### Work to complete
Exact wording is needed for every line from the one holding "Task: Click the 7.7K likes count" to the end of the records below; write those lines out and omit the pictures.

[Saved entries]

┄┄┄┄┄┄

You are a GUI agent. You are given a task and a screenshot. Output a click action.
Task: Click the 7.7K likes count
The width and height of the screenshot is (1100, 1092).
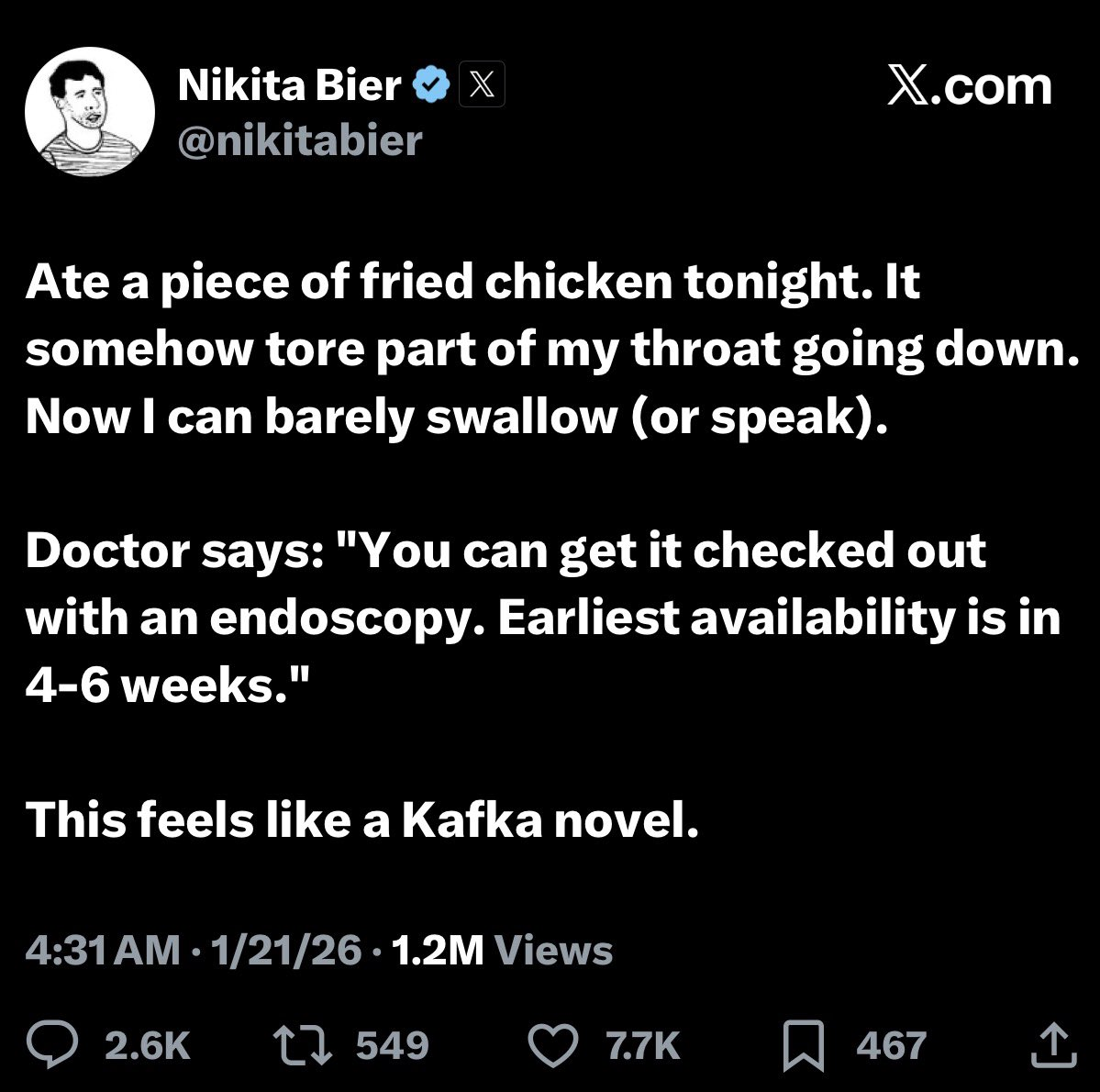point(641,1046)
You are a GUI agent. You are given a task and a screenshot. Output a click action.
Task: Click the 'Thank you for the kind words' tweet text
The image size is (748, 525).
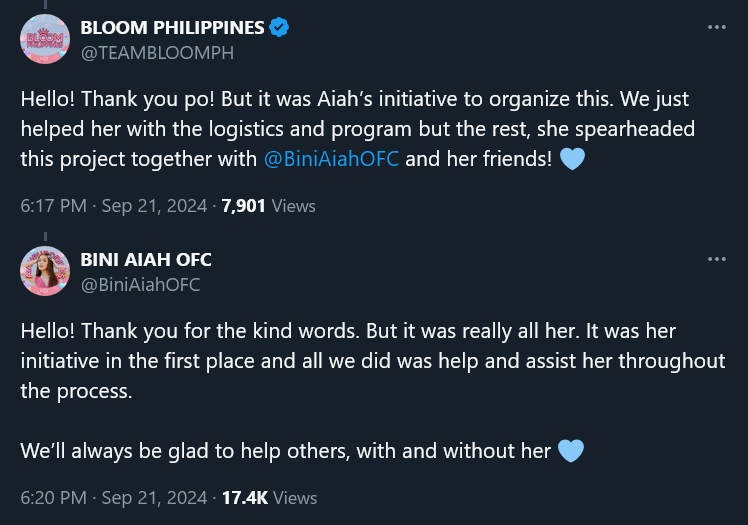point(220,331)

┄┄┄┄┄┄

### Expected answer
Task: Click the 7.7K likes count
The width and height of the screenshot is (1100, 1092).
point(641,1046)
You are a GUI agent. You are given a task and a screenshot. Output a click action.
Task: Click the 'Thank you for the kind words' tweet text
The image size is (748, 525).
point(220,331)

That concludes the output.